Robots and autonomous systems have been playing a significant role in the modern economy. Custom-built robots have remarkably improved productivity, operational safety, and product quality. These robots are usually programmed for specific tasks in well-controlled environments, but unable to quickly adapt to diverse tasks in unstructured environments. To build robots that can perform a wide range of tasks in the real world, we need to endow them with the capacity of learning and perception. In this talk, I will present my work on building general-purpose robots that interact with the unstructured world through their senses, flexibly perform a wide range of tasks, and adaptively learn new skills. I will discuss the importance of closing the perception-action loop for general-purpose robots and demonstrate my approaches in this research direction, in particular, on learning primitive sensorimotor skills, building goal-directed behaviors, and programming new tasks from video demonstrations.
Yuke Zhu is a final year Ph.D. student in the Department of Computer Science at Stanford University, advised by Professor Fei-Fei Li and Professor Silvio Savarese.

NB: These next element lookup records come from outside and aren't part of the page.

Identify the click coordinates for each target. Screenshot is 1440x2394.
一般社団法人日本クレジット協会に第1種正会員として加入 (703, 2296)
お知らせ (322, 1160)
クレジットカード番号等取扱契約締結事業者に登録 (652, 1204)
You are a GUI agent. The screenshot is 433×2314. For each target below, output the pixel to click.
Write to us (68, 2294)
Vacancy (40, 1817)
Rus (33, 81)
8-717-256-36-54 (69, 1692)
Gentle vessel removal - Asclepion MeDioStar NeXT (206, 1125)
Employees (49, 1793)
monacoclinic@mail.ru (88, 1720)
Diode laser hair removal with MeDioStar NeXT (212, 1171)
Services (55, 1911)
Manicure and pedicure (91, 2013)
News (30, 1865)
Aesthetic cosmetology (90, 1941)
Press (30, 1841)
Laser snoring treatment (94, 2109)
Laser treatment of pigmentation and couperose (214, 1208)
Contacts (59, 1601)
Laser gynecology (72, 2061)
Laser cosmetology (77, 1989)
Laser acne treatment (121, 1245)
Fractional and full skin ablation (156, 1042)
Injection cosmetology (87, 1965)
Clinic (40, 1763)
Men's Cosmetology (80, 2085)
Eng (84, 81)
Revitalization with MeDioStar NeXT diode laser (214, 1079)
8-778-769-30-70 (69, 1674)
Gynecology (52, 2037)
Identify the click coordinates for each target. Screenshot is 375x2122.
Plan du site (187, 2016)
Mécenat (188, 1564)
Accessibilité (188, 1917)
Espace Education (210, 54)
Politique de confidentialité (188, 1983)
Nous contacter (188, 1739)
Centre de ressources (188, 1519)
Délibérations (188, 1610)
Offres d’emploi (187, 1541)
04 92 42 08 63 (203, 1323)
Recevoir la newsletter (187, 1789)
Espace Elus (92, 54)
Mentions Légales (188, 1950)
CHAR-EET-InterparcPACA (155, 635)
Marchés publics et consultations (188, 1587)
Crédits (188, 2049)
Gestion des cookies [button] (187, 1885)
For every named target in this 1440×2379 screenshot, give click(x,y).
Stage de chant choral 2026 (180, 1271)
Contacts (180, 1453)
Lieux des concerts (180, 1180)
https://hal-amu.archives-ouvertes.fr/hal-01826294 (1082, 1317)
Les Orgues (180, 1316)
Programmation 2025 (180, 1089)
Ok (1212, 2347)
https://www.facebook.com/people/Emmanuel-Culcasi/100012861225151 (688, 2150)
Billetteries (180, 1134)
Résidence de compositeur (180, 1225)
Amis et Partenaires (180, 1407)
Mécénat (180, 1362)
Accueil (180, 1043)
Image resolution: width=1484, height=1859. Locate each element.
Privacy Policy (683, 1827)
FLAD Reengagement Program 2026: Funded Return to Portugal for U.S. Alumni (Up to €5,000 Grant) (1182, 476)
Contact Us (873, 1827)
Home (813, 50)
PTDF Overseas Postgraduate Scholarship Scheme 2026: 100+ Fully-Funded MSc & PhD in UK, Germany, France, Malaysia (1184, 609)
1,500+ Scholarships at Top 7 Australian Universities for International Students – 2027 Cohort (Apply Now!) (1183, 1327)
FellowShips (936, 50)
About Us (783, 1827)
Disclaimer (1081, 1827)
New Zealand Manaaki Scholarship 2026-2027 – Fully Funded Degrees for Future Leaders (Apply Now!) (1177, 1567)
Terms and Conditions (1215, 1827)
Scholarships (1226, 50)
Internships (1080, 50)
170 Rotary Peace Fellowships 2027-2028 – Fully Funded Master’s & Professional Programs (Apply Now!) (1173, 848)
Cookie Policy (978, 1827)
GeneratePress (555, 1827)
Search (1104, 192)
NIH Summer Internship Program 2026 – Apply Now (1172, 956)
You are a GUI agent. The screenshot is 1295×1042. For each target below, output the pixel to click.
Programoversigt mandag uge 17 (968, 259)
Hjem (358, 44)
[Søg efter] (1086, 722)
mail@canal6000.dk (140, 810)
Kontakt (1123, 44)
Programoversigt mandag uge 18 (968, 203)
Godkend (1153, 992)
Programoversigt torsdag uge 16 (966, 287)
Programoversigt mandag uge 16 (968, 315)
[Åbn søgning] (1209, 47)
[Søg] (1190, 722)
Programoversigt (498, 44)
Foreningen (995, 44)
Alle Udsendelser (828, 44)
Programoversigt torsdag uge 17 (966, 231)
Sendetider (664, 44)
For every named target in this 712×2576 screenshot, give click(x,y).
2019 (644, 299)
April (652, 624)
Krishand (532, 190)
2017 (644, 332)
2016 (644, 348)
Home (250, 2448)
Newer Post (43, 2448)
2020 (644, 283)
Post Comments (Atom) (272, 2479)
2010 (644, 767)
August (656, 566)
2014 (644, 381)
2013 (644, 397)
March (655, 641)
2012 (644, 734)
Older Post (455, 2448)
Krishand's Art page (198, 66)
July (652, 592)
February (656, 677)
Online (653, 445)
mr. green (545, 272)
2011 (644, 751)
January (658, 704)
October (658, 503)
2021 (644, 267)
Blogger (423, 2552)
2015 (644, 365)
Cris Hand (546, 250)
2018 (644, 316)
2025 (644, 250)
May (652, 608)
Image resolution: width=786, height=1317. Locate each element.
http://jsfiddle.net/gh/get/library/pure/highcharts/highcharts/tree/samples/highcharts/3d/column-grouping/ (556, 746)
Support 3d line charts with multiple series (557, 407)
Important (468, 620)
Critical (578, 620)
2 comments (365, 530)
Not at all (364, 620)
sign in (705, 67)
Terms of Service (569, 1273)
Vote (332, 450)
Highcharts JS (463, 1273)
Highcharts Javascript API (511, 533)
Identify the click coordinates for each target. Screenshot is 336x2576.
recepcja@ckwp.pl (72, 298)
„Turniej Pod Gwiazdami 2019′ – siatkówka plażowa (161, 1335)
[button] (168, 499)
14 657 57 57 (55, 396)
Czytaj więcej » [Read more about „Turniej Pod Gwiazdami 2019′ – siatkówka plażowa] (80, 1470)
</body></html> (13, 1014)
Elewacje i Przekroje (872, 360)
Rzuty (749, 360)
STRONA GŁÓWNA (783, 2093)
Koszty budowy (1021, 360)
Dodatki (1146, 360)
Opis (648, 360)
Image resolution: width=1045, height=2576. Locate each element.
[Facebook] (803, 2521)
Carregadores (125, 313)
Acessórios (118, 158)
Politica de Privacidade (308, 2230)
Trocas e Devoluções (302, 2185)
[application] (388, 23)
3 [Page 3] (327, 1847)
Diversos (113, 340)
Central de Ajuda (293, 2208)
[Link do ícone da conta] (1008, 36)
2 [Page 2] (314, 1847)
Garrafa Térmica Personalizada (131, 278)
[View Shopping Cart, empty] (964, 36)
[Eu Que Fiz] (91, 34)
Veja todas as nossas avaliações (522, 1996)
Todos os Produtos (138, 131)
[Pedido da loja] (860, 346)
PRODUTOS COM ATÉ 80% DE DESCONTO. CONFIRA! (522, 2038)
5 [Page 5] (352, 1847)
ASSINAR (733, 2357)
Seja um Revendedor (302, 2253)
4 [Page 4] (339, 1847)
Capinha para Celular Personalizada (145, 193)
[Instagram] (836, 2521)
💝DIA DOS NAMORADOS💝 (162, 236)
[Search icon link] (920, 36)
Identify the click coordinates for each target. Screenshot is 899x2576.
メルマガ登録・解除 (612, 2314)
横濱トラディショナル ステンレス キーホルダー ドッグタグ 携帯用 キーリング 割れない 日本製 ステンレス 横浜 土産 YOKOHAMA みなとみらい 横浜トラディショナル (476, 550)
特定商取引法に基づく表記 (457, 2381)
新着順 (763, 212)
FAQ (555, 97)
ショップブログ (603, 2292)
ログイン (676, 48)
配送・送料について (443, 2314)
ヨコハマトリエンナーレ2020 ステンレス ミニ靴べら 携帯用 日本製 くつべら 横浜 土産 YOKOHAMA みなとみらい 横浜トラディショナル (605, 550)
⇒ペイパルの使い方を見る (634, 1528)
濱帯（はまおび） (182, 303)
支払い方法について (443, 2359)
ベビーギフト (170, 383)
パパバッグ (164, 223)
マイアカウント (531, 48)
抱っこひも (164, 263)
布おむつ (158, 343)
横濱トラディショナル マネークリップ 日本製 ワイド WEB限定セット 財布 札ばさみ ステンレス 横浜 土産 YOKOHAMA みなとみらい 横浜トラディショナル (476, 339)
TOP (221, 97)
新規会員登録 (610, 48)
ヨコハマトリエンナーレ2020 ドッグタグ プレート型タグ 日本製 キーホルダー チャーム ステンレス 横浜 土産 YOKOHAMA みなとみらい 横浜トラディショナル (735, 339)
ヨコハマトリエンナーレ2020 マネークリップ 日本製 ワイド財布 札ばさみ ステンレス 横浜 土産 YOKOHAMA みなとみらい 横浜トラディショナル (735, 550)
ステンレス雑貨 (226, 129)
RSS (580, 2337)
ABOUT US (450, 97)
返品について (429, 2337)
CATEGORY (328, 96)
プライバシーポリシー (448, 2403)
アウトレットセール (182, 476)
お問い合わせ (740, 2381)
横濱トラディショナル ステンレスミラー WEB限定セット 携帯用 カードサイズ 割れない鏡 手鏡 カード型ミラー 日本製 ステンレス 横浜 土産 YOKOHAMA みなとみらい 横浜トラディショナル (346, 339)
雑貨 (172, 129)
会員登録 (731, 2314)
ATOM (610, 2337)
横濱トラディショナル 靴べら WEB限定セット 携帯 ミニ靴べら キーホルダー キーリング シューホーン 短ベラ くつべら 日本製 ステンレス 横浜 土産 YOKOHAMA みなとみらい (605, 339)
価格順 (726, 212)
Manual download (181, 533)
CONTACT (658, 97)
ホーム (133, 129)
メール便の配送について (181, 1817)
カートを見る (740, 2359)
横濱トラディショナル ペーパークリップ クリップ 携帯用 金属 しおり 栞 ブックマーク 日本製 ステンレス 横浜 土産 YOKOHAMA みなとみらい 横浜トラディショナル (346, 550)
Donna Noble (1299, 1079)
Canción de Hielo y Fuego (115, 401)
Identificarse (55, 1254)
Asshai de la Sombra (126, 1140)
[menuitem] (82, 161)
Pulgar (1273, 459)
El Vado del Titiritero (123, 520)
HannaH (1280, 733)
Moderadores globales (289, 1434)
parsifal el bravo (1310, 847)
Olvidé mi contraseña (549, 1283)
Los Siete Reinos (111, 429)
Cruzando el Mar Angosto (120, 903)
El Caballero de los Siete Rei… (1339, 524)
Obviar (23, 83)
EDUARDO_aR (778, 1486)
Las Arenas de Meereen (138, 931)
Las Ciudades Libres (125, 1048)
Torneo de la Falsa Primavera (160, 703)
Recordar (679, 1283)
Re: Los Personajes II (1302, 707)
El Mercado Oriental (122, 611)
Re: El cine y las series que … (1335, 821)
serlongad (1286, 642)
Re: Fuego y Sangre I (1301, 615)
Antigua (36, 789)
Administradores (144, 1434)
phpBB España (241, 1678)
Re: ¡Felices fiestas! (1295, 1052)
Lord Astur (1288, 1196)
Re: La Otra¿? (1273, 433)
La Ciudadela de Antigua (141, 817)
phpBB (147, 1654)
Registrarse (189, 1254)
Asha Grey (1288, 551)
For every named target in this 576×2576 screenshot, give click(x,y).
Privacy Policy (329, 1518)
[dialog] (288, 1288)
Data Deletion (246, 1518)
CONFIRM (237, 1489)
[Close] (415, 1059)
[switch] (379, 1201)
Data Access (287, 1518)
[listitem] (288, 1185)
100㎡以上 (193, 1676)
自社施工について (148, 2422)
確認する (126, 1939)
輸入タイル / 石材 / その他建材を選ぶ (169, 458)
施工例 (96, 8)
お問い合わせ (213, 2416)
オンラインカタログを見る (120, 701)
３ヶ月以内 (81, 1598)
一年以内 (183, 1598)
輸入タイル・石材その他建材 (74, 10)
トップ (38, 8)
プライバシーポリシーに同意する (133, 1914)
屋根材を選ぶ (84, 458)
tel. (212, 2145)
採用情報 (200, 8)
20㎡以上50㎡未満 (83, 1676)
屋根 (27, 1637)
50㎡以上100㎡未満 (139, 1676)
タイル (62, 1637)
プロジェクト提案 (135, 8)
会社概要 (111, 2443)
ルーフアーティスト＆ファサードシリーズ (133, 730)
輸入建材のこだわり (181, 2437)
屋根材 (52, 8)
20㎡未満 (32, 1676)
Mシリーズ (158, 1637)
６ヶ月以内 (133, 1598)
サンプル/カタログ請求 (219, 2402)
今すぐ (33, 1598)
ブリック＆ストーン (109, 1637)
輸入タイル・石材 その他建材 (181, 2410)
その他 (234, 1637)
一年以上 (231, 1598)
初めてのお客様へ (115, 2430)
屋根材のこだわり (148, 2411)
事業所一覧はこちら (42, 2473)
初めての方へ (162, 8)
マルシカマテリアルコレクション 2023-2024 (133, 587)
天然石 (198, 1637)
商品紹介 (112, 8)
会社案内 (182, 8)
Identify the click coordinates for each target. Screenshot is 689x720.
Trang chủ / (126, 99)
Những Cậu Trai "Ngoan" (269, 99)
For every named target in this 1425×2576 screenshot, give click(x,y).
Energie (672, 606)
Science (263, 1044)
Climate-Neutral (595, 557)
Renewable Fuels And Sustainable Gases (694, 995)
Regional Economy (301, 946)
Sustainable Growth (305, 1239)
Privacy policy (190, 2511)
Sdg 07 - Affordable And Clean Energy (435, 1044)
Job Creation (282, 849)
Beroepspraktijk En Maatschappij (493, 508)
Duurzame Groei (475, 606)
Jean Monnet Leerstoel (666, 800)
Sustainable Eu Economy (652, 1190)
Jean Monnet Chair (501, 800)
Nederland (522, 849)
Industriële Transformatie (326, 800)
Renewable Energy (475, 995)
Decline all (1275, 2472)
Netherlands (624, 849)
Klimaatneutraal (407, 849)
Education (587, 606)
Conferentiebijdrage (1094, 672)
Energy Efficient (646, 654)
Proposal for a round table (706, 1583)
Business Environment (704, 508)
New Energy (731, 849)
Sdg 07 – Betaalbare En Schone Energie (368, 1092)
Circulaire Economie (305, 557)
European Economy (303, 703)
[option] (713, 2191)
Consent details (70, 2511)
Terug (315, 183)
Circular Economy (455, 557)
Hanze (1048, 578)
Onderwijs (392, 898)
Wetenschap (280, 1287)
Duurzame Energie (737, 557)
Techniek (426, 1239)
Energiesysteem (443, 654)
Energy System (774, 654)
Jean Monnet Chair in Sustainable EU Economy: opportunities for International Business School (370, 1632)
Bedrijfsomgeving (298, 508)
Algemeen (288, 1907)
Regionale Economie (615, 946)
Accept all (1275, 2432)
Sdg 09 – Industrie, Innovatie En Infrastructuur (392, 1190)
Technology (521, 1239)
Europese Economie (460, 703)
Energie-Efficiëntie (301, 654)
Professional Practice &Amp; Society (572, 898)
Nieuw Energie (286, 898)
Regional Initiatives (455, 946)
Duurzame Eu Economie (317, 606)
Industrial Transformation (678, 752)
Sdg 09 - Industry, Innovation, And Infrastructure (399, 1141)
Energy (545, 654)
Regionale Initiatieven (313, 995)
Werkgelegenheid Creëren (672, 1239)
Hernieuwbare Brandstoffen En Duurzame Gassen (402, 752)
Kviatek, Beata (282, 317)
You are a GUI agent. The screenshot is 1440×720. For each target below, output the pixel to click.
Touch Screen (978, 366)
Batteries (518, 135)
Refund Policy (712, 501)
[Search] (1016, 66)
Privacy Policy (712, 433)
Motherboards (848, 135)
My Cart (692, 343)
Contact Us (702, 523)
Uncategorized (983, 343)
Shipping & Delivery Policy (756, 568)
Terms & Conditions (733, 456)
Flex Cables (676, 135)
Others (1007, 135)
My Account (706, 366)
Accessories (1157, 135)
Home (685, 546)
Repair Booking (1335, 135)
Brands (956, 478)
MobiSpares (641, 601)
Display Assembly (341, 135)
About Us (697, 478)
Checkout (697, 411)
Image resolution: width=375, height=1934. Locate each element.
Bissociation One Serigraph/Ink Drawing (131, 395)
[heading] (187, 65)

Today's computer vision algorithms mostly obtain their understanding of the world through large, meticulously labeled datasets. In this talk, I'll discuss two recent methods that, instead, obtain their supervision by detecting anomalies in unlabeled multi-modal data. First, I'll present a self-supervised method for learning an audio-visual video representation. This method works by training a neural network to predict whether video frames and audio are temporally aligned (or synthetically misaligned). I'll then show how this representation can be used for three applications: (a) sound source localization, i.e. visualizing the source of sound in a video; (b) audio-visual action recognition; and (c) on/off-screen audio source separation.
Second, I'll present a method for detecting image manipulations (i.e. "photoshopped" images) that is trained only using a large dataset of real photographs. The algorithm uses the automatically recorded photo EXIF metadata as supervisory signal for training a model to determine whether an image is self-consistent -- that is, whether its content could have been produced by a single imaging pipeline. I'll then show how to apply this self-consistency model to the task of detecting and localizing image splices. The proposed method obtains state-of-the-art performance on several image forensics benchmarks, despite never seeing any manipulated images at training. That said, it is merely a step in the long quest for a truly general purpose visual forensics tool.
Andrew Owens is a postdoc at U.C. Berkeley. He received a Ph.D. in computer science from MIT in 2016, and a B.A. from Cornell University in 2010.